EXERCISE REQUIREMENTS
Locate every line in the rows below that contains the string "perform" and copy each one out, matching case exactly.

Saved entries
________________

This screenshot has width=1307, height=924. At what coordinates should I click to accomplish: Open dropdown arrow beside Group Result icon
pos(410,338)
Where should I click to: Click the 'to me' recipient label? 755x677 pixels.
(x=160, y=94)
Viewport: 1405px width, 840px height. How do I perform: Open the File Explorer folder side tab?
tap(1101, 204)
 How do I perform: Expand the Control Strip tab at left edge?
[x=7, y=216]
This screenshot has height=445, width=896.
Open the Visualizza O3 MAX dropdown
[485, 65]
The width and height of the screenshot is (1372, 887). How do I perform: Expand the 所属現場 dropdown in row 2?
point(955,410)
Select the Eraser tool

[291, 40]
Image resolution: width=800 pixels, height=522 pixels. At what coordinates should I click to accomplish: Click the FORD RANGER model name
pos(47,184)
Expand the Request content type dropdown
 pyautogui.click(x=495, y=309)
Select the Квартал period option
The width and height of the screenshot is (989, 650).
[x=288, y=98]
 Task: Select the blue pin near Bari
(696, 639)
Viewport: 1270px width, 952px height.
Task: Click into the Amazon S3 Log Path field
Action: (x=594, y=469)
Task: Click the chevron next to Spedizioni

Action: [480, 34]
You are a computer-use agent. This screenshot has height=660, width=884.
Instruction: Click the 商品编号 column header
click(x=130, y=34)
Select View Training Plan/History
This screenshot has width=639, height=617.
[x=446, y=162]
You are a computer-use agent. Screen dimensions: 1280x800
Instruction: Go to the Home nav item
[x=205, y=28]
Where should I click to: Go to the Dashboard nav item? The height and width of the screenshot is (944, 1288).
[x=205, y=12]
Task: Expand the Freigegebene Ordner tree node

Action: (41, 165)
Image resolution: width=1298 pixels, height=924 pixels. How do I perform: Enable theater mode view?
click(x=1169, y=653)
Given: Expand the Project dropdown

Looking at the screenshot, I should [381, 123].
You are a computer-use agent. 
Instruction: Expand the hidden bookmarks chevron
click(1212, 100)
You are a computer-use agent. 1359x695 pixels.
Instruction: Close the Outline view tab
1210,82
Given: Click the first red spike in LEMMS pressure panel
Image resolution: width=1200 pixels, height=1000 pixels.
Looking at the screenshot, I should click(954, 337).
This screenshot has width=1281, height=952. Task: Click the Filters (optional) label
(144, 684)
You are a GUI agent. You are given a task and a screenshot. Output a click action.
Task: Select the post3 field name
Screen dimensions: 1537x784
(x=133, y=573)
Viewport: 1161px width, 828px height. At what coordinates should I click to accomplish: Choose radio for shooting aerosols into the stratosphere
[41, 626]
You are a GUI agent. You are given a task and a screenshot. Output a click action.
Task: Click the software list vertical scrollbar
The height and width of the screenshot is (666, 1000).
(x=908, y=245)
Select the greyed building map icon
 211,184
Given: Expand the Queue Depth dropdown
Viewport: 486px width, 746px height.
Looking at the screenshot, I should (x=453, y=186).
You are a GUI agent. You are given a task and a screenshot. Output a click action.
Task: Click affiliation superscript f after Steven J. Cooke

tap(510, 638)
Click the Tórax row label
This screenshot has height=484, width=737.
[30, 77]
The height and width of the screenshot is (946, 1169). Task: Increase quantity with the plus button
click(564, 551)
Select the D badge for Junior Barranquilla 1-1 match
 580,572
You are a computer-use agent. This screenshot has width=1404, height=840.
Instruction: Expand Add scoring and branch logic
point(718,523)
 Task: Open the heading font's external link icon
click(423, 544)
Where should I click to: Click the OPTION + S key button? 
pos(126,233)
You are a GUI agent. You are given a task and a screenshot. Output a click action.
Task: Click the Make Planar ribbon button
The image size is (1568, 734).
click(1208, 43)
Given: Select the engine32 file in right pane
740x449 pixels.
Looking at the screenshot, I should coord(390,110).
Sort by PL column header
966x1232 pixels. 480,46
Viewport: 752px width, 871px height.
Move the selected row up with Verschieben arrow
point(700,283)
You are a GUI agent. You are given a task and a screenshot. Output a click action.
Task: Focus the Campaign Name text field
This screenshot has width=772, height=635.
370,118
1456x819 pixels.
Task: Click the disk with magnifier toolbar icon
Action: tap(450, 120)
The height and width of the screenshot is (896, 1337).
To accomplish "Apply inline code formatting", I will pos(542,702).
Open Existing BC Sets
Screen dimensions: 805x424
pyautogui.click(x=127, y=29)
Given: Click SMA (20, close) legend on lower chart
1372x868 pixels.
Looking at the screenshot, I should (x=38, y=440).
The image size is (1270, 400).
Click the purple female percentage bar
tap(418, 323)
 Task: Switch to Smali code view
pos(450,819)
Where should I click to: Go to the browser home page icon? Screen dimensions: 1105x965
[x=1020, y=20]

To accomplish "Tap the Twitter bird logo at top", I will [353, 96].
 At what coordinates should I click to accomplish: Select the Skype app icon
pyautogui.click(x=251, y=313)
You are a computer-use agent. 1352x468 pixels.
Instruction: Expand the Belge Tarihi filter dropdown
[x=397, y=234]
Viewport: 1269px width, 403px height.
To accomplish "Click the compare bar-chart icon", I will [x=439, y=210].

________________

ANSWER TO THE TASK
Viewport: 1405px width, 840px height. How do I perform: Open the File Explorer folder side tab?
 How do I perform: Expand the Control Strip tab at left edge?
The width and height of the screenshot is (1372, 887). How do I perform: Expand the 所属現場 dropdown in row 2?
Image resolution: width=1298 pixels, height=924 pixels. How do I perform: Enable theater mode view?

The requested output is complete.